Mole removal in Singapore: The treatment options, how they're formed, and more
On the dot
In the grand scheme of things, moles don't pose too much of a complexion concern. Heck, some of them even show up in strategic positions that might help you appear more distinctive (see: Cindy Crawford). Except, of course, when they begin to impair your health — or, well, impede the aesthetic you've worked so hard to create. Whatever the reason, we promise that there are ways to deal with 'em, depending on your budget and comfort levels. The deal with the discolouration sitch, below.
What are moles, actually?
They are (essentially) growths on your skin that appear as small dark brown spots. They can appear alone or in groups, and can vary in texture, shape, and size. Funnily enough, they even come in hues ranging from brown to pink, and can appear anywhere on your body. Moles can fade with time, age, and based on conditions such as adolescence and pregnancy.
How do moles form?
Moles are formed when skin cells known as melanocytes form. They are distributed throughout your skin randomly and produce melanin — i.e. the pigment that gives your complexion its colour.
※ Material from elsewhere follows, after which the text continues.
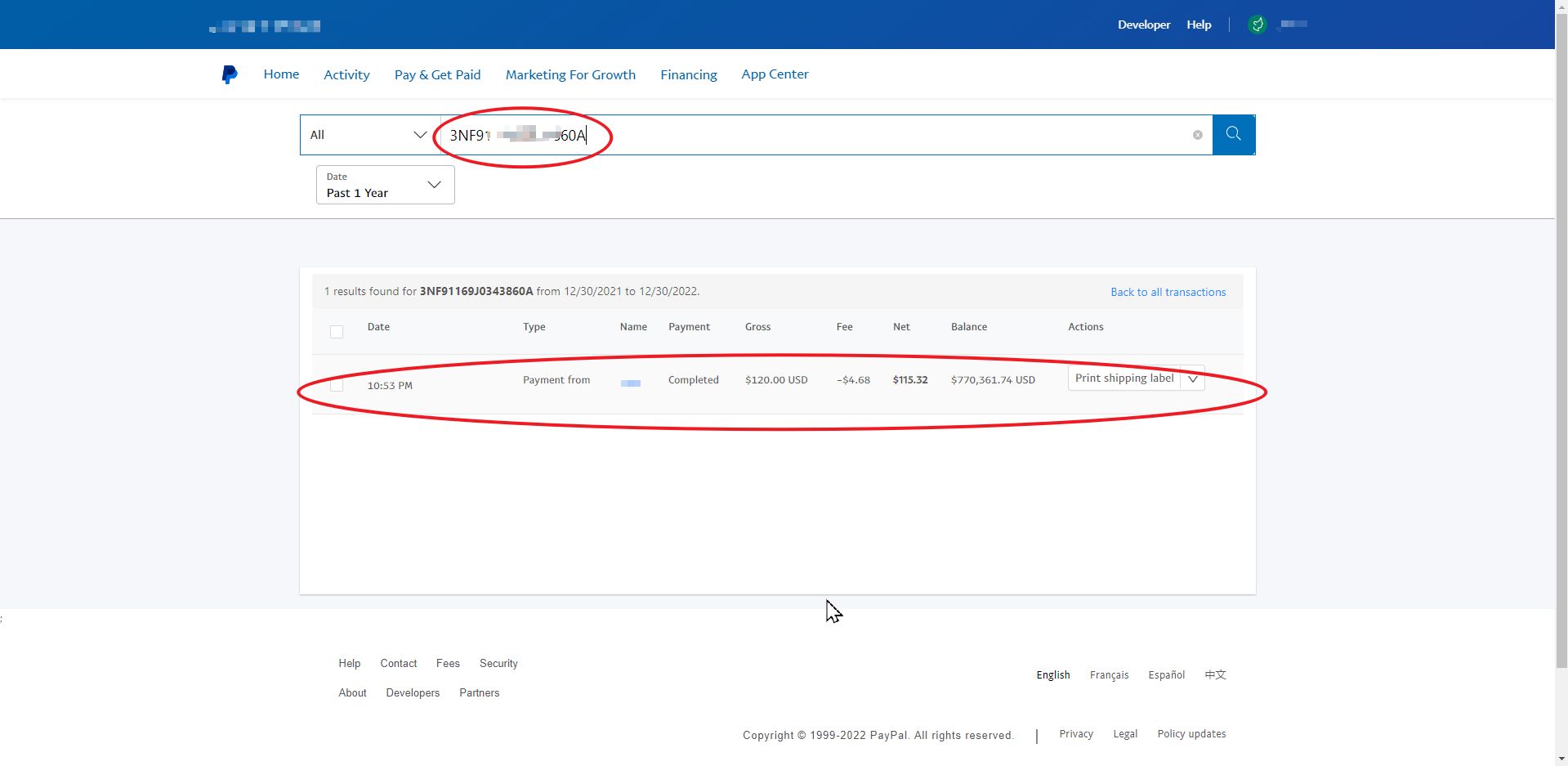Image resolution: width=1568 pixels, height=766 pixels.
Task: Open the Developer link in header
Action: coord(1143,25)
How can you tell if a mole is "dangerous"?
Typically, most moles aren't dangerous. There can, however, be cancerous variations. and need to be paid close attention to. According to skincare professionals, you should be wary if the mole appears slightly differently from your existing ones, or if they appear after age 25 — this is because new moles don't typically form past a certain point. You should also approach a doctor if said spots cause you pain in any way, such as bleeding, itching, oozing pus, or if they become tender.
In summary, here are a main list of factors to watch out for:
- If they appear asymmetrical, where half of the mole isn't a mirror image of the other.
- If they have irregular, notched, or scalloped borders.
- If they have changed in colour or texture.
- If they are larger than 0.6cm in diameter.
It should be noted, too, that some people are at a higher risk of developing cancerous moles than others. Those born with larger moles, for instance, or those who have more than 50 moles on their face and body. It is advised that those with a family history of melanoma keep a careful watch on their moles as well.
What are some of the ways utilised to remove moles?
According to Dr Liew, Consultant Dermatologist of SOG — HM Liew Skin & Laser Clinic, you may opt to get it removed via a) laser; b) cauterisation; or c) surgical excision. It is best you make an appointment with your dermatologist so they'll be able to recommend the best course of action for you. We've provided a brief idea of what to expect depending on your mole's appearance, below.
If your mole is small, flat, and not cancerous...
This is when a laser is best suited to remove it. Dr Liew assures that this technique eliminates moles without damaging surrounding skin cells, though there is a tiny risk of recurrence after. Pros including a reduced likelihood of scarring and minimal downtime. For these reasons, the laser option is ideal for anyone looking to remove moles out of cosmetic reasons.
If the mole is large, raised, and protuding...
Opt to get it cauterised. This is where heat is slowly applied to the mole, causing it to vaporise in due time. Pigmented skin cells could remain beneath the skin after the procedure, so there is a risk, too, of recurrence.
If there is a high likelihood that the mole is cancerous...
Surgical excision is your best bet. Local anesthetic is utilised to numb the area, before it is cut out alongside a small patch of skin surrounding the area to prevent its return. The procedure will require stitches — depending on the size of the mole — and it's likely to form a scar.
How much do removal procedures cost?
This boils down to your clinic and method of choice. At Dr Liew's practice, laser begins at $100 and surgical excision at $550. It is recommended that you get a consult before making any major decisions.